The advent of modern psychology, and of psychoanalysis in particular, was founded on the faith that in understanding the inner workings of the self sui generis, without transcendental ideas of evil or of sin, people might free themselves from these horrors and be liberated to participate more fully and rationally in a life outside the boundaries of their own desires. Masses of people are concerned with their single life-histories and particular emotions as never before; this concern has proved to be a trap rather than a liberation.

Because this psychological imagination of life has broad social consequences, I want to call it by a name that may at first seem inapt: this imagination is an intimate vision of society. Intimacy connotes warmth, trust, and open expression of feeling. But precisely because we have come to expect these psychological benefits throughout the range of our experience, and precisely because so much social life which does have a meaning cannot yield these psychological rewards, the world outside, the impersonal world, seems to fail us, seems to be stale and empty.

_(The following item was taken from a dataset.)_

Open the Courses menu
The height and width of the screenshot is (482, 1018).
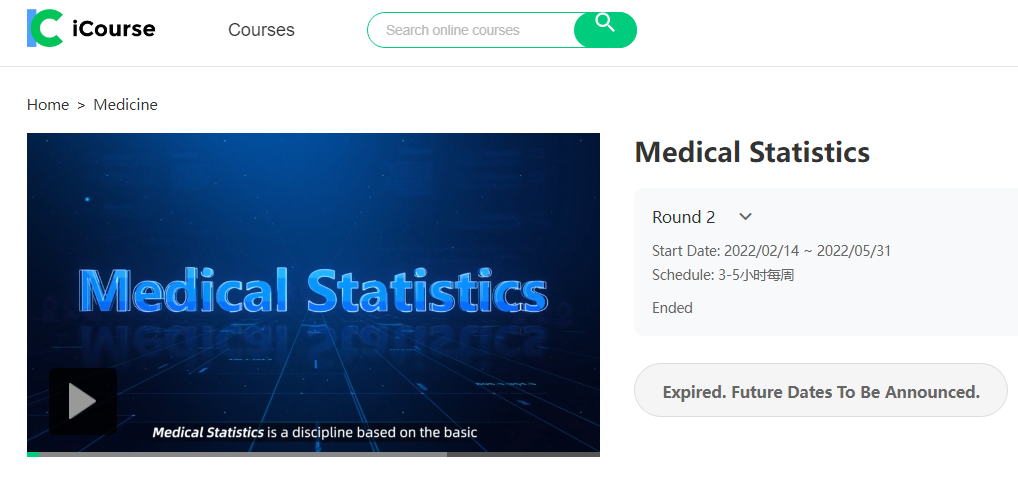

In a sense, I am turning around the argument David Riesman made in The Lonely Crowd. Riesman contrasted an inner-directed society, in which men pursued actions and made commitments based on goals and sentiments they felt within themselves, to an other-directed society, in which these passions and commitments depend on what people sense to be the feelings of others. Riesman believed American society, and in its wake Western Europe, was moving from an inner- to an other-directed condition. The sequence should be reversed. Western societies are moving from something like an other-directed condition to an inner-directed conditionexcept that in the midst of self-absorption no one can say what is inside. As a result, confusion has arisen between public and intimate life; people are working out in terms of personal feelings public matters which properly can be dealt with only through codes of impersonal meaning.